GHL benefits from the stewardship of Dr Naresh Trehan, one of the leading cardiac surgeons in India. Dr Trehan was instrumental in the establishment and management of Escorts Heart Institute & Research Centre (Escorts). His two decades at the helm of Escorts were spent in pioneering initiatives for the development of healthcare delivery in India and research in cardiac sciences. Also, the hospital has prominent doctors heading other therapeutic departments, such as orthopaedics, gastroenterology, neurology ,oncology and transplant units in liver, kidney and heart, resulting in an established patient base. Revenue grew at a compound annual rate of over 12% between fiscals 2014 and 2025, supported by industry-leading revenue/bed rate, good occupancy and strong reputation. 

 

Despite the bed additions and commencement of operations in new hospitals, GHL has sustained its operating profitability above 20% over the past four fiscals. Despite the bed additions planned, operating profitability will sustain at over 22% over the medium term, supported by sustenance of occupancy and growth in ARPOB. Healthy profitability and increasing occupancy levels have enabled steady improvement in the group’s return on capital employed (RoCE), which stood at around 19.2% in fiscal 2025, compared with 13-16% earlier. The RoCE will moderate over the medium term due to aggressive capex and initial losses in new hospitals, but will remain above 15%.

 

Healthy financial risk profile

Financial risk profile is supported by a well-managed balance sheet, aided by IPO proceeds in fiscal 2022, resulting in comfortable debt metrics. The management philosophy is also to maintain gearing within 1 time, notwithstanding capex, which is happening across private hospitals, given the shortage of quality healthcare.

 

Net cash accrual to total debt ratio stood at 0.95 time and interest coverage ratio at 12.64 times in fiscal 2025, against 0.82 time and 10.49 times, respectively, in fiscal 2024. Debt/Ebitda improved to 0.83 time from 0.98 time in fiscal 2024.

 

GHL’s capex of over Rs 4,000 crore will be implemented during the next 3-5 fiscals and will be funded by a mix of debt, cash accrual and cash surpluses (Rs 1,173 crore on September 30, 2025), as it seeks to take bed capacity to ~5,000 beds.

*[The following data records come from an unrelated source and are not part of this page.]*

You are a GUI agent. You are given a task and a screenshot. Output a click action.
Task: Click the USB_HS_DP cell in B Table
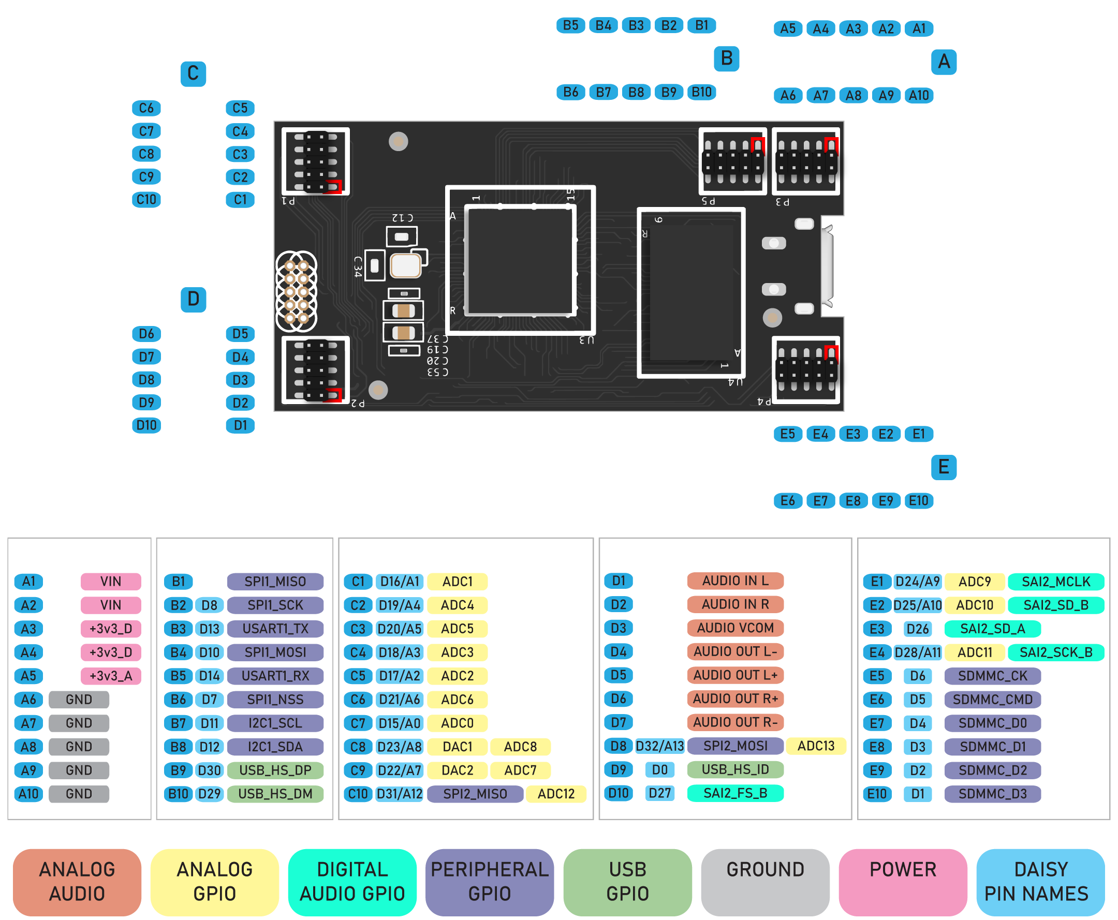pos(275,770)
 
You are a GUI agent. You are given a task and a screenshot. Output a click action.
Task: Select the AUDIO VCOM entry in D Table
pos(735,628)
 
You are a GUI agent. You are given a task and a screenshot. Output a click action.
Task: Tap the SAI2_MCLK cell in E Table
pos(1055,582)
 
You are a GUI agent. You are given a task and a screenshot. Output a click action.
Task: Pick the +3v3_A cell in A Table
pos(111,676)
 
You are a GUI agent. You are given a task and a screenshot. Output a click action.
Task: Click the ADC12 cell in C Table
pos(555,794)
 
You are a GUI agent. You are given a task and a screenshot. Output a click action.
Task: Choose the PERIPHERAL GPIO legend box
pos(489,881)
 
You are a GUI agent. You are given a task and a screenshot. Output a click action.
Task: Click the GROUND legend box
pos(765,881)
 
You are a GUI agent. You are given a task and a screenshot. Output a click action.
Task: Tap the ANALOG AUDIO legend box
pos(77,881)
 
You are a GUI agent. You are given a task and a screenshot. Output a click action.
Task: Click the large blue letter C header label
pos(193,73)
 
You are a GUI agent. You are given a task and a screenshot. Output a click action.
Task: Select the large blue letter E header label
pos(944,467)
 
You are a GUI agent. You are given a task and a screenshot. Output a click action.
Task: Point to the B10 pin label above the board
pos(701,92)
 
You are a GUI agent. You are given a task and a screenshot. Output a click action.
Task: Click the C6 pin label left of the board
pos(146,108)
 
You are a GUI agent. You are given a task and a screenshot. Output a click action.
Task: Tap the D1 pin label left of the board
pos(240,425)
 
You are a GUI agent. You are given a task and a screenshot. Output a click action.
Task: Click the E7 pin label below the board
pos(820,501)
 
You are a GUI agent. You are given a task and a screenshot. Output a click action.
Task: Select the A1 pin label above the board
pos(919,28)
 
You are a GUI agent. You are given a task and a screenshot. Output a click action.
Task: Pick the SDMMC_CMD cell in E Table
pos(992,700)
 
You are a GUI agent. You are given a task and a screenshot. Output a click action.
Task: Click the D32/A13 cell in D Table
pos(659,746)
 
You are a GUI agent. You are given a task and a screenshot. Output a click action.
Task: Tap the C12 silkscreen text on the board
pos(402,218)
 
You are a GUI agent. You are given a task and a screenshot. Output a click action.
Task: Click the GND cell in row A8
pos(79,747)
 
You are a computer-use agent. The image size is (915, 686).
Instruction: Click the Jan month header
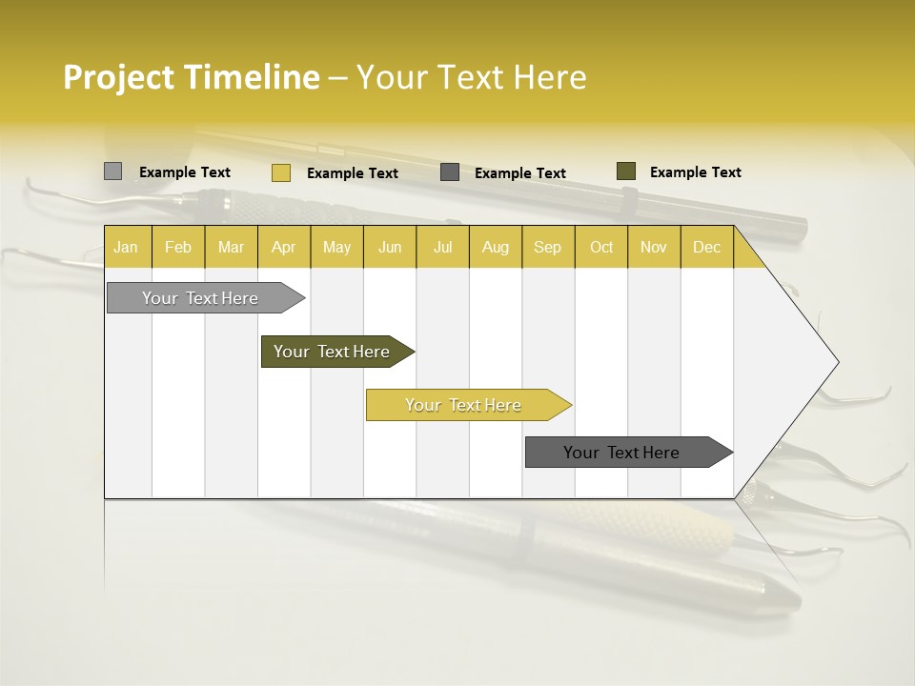coord(127,247)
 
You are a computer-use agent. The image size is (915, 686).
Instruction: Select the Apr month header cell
coord(283,247)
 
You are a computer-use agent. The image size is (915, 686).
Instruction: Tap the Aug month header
coord(495,247)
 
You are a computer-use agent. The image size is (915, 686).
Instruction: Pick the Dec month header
coord(706,247)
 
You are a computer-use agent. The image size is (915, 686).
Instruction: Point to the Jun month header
coord(389,247)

Besides, the company is setting up a medical college in Gurugram. With debt addition, debt/Ebitda ratio will moderate but remain healthy at below 1.5 times. Cash surpluses too will moderate but still remain sizeable at Rs 800-1,000 crore over the medium term. That said, any further sizeable organic or inorganic growth opportunities that may involve sizeable debt addition will remain monitorable.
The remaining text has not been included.